I’m not sure I’ve ever been so frustrated with a video game before. Not because of the quality of the game itself, Bad North is brilliant, but because of my own stupidity or lack of forward planning. I can’t count how many times I yelled at my Switch for the tiny warriors inside the screen to move faster or hit harder. My Pikemen were rarely in the right position, the sword and board fighters were always a pace too slow for my liking and the less said about my archers, the better. But it never stopped me loving each useless captain and their squad, it didn’t hurt less when they died, gone forever.
It would be nice to be able to rename my units or change their colours and it would be lovely if the randomisation didn’t occasionally screw me over though. Because sometimes it does. I’ll be a few islands in with four full squads and suddenly big hulking Vikings appear at the coast intent on destroying everything in sight. My puny teams all fall in and move to the squares I’ve assigned them only to be flattened, not because of position, but purely because they weren’t tough enough to take the battering. Of course, this could also be my fault for not calling them into a nearby house to heal, replenishing the squad.
It’s hard to know when Bad North is being difficult or when I made an error. The game is so delightfully simple that any loss always feels like the fault of the player. Like Chess, this game is about forward thinking, anticipating the path that enemies will take. Their goal is plain; pillage and destroy the randomised islands you call home. Your goal is to defend it. Some islands will only feature one coastline, so when they disembark the boats you’re waiting to slaughter them. Others are surrounded by coastlines, but also feature hills and multiple pathways, meaning that positioning is key to defence.
However the island looks, success comes down to strategy. The starting islands are always relatively easy which allows for the successful defence of the buildings. The bigger the building, the bigger the reward of gold coins which are used between islands to upgrade your teams and assign them classes. A maximum of four squads can be used so choosing their class is important. You don’t want lots of archers as they can’t defend themselves in melee combat; Pikemen are great for holding a point but can’t attack and move at the same time.
It will take a few games to get used to how each class moves and how you can utilise their special attacks – also acquired with gold. Archers can gain the ability to rain down more arrows onto a target, where swordsmen can leap from cliffs down onto enemies for a more powerful blow. There are items that can buff your squads in times of need, too, but without thinking about routes, pathways and bottlenecks, it’s all for nought.
Game over is reached a few ways and you’re more likely to see that than a successful campaign for a while. If your squads are wiped out, you’ll have to start again and the same goes for if the Vikings manage to overtake your progress through the islands. Because as they move, you’re trying to stay ahead of them, much like in games such as F.T.L. We see a map of islands and are shown where the Vikings are, it’s up to you to decide whether to head out to a more distant island for the chance of a new captain or item that may help, but then danger gets ever closer.

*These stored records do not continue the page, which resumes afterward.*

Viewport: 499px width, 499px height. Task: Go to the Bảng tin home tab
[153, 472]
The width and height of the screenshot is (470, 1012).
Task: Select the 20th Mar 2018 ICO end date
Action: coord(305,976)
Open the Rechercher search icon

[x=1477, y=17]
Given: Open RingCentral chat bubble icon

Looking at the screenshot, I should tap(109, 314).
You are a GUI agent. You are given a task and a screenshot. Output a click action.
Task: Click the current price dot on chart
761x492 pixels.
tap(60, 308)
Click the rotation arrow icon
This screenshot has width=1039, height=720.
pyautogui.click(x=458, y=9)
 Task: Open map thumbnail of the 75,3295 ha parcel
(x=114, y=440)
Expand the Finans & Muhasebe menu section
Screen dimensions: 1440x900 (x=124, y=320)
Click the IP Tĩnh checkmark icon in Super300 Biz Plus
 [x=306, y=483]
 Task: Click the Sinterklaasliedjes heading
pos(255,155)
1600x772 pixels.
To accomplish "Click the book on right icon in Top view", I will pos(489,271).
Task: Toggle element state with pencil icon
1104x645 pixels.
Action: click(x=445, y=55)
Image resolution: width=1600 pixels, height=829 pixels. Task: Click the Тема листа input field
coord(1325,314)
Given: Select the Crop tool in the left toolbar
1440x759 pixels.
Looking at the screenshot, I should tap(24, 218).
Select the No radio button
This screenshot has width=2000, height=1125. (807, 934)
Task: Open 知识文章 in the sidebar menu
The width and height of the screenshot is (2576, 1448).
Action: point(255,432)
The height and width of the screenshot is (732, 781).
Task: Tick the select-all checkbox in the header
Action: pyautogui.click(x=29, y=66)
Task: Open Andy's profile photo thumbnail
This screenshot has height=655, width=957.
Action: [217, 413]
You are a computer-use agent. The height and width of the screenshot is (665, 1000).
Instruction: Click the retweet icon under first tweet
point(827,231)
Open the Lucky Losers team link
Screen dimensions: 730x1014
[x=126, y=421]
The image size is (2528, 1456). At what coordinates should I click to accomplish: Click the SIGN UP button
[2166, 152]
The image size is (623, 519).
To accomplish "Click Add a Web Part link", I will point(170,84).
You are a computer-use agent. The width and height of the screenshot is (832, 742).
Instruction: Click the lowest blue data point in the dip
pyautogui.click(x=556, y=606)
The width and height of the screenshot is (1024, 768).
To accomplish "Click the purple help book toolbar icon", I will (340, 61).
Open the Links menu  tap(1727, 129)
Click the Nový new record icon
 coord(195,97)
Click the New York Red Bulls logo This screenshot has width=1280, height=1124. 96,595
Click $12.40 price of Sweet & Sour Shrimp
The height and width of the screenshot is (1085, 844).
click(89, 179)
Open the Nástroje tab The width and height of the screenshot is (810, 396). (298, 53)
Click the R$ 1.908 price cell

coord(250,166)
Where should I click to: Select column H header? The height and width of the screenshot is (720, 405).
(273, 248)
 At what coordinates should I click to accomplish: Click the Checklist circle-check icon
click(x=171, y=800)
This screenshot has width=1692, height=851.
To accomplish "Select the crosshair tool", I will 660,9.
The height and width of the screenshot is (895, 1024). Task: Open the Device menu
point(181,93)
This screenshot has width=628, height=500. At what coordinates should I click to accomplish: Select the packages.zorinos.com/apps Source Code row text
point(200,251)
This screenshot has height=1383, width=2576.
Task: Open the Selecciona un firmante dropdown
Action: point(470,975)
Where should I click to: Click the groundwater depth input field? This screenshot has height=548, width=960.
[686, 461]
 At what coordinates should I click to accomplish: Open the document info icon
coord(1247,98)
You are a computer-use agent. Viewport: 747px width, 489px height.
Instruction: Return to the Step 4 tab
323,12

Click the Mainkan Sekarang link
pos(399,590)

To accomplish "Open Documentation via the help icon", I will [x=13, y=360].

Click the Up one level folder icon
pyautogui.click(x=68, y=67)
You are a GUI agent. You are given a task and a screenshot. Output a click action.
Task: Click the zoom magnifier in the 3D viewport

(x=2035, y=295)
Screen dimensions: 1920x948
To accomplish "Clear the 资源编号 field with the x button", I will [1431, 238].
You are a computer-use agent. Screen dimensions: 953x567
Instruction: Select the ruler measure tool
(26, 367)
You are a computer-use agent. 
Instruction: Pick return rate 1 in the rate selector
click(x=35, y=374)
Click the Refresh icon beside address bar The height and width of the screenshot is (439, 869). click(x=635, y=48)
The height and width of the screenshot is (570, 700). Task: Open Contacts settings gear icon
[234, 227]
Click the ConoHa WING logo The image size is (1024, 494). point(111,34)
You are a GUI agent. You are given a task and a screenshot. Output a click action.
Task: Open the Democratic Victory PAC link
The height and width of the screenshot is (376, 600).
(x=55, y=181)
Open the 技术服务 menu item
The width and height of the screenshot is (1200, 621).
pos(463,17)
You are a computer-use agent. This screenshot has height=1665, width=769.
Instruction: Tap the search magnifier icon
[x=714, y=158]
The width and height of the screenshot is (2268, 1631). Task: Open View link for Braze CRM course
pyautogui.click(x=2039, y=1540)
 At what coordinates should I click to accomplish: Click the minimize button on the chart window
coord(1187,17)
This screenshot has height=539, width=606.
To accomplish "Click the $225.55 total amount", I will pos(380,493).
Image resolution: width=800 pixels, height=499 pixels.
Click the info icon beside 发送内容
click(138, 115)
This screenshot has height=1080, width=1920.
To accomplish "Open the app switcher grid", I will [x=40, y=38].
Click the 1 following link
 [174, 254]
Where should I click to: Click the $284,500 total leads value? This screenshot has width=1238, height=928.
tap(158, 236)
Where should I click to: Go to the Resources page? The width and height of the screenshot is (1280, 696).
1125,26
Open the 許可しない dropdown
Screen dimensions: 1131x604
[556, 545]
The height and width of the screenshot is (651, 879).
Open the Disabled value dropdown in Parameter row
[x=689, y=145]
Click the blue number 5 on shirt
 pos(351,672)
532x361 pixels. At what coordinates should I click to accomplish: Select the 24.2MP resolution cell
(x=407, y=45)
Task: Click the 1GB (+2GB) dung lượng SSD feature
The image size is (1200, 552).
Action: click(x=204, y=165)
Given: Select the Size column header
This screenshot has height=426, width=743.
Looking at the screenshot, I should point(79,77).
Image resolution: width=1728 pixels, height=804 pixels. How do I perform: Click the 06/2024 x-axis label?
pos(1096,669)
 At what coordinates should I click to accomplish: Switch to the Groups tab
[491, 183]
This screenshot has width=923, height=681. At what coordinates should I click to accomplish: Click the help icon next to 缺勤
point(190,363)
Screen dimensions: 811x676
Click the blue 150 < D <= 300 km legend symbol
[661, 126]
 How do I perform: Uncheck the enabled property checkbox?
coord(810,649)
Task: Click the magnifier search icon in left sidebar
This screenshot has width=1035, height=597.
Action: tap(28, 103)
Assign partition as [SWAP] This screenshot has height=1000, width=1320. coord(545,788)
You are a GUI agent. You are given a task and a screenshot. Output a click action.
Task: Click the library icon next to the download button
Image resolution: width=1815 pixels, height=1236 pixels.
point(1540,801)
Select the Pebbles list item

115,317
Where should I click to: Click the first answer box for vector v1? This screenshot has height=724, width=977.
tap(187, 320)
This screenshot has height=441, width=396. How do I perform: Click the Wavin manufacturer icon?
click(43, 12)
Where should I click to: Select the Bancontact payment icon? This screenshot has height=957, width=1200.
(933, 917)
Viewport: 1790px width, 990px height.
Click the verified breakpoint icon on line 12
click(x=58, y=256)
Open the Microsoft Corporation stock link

Everything in Bad North is a fine balance and thankfully the control system is designed to perfectly emulate this. The sticks focus on movement of the cursor and camera, while the L and R Buttons cycle through your teams. You can use the touchscreen if preferred, but either way, the game feels intuitive. Everything about Bad North screams streamlined, even the visuals. Using low poly graphics is the norm for so many indie developers nowadays, but it suits this game wonderfully. The enemies are depicted as evil through the use of stark black and white shapes, whereas your teams are lit up in bold colours. Spurts of blood pop from the screen, a great indicator of damage dealt and when the Vikings storm your lands and set fire to houses, the game takes on a haunting quality.
For a title that doesn’t push the Switch, it manages to look stunning at all times. One of my more recent games saw a lot of wind and rain surround my islands giving off a very desolate feel, making my teams feel ever more isolated. The level of personality and character communicated through very little is a sheer wonder.
Small flaws like the lack of customisation and differing styles in enemies can be overlooked if you treat the game as it comes. Bad North is a game that manages to balance the fine line between puzzle game and simulation delivering a tactical roguelike which constantly feels refreshing.